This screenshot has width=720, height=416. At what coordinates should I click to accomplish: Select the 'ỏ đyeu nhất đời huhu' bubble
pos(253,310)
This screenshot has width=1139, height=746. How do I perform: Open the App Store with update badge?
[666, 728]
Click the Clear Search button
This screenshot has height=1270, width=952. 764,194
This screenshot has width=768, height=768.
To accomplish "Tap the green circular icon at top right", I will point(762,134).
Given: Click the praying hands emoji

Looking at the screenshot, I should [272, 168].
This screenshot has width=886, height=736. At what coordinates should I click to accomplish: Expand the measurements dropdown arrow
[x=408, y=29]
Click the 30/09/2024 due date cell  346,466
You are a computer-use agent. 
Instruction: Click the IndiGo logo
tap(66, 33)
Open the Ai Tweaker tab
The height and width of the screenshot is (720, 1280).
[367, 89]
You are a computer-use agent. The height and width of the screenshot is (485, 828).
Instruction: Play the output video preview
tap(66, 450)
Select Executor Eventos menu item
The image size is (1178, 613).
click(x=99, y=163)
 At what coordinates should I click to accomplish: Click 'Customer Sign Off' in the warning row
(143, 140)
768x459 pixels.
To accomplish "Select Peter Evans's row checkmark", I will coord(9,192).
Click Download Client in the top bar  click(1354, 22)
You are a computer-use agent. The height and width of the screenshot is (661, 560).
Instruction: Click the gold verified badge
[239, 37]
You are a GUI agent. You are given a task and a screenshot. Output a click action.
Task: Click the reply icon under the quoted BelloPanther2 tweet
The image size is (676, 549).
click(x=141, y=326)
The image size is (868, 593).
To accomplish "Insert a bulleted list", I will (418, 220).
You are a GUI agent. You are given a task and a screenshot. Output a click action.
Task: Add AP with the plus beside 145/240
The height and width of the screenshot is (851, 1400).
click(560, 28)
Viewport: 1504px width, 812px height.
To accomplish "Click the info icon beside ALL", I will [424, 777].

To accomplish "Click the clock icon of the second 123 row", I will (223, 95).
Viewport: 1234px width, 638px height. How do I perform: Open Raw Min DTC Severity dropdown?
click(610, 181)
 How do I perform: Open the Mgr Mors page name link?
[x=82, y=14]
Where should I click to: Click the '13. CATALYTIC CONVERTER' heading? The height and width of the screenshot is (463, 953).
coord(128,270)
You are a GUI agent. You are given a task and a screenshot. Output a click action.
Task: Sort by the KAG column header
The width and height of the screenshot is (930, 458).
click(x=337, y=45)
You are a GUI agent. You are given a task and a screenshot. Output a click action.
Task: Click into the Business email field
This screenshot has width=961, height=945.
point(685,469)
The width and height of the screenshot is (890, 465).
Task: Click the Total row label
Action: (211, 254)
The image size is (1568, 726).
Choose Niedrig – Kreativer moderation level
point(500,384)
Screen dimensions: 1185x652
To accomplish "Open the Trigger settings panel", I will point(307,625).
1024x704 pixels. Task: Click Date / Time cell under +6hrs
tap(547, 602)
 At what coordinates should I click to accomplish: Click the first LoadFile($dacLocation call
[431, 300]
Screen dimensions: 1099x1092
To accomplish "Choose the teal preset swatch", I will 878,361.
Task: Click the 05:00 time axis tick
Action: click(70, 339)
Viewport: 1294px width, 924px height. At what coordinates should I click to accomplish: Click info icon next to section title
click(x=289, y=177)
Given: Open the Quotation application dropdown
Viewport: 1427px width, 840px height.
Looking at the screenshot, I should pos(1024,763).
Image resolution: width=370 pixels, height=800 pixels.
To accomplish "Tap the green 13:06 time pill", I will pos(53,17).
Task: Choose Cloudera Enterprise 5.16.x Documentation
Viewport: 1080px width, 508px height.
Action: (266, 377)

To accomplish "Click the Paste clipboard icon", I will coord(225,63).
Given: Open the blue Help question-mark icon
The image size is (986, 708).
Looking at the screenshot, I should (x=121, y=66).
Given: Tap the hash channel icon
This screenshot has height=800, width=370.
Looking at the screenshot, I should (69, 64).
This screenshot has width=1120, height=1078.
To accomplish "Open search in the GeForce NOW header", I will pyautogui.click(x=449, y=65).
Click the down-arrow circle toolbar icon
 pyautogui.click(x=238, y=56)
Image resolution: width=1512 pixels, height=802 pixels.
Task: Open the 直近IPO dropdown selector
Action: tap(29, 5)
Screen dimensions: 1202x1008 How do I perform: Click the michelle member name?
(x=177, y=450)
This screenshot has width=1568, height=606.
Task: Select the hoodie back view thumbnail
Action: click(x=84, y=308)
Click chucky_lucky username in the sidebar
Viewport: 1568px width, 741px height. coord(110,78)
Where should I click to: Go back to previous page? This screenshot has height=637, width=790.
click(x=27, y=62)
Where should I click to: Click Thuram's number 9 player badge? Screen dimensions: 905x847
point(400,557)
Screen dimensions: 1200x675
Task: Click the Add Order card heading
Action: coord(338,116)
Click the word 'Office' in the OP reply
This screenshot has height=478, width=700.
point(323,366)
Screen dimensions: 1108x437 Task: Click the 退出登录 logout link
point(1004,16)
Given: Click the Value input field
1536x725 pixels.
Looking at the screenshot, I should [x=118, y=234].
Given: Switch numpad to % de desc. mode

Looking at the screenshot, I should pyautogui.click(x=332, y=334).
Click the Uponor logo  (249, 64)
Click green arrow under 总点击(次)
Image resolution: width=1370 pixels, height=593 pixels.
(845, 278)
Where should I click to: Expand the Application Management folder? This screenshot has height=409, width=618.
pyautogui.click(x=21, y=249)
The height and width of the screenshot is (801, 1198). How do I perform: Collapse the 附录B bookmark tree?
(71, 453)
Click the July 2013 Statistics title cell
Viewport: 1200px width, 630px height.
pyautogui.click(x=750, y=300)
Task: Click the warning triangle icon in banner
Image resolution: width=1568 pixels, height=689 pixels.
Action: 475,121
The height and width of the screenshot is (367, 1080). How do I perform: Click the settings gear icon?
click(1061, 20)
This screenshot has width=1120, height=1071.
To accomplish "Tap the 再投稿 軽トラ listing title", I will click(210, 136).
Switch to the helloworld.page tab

PROBLEM REQUIREMENTS: Look through the listing and extract every line with "header" in it.

SOLUTION FOR THIS TASK:
Task: Sort by the KAG column header
To accomplish "Open search in the GeForce NOW header", I will pyautogui.click(x=449, y=65).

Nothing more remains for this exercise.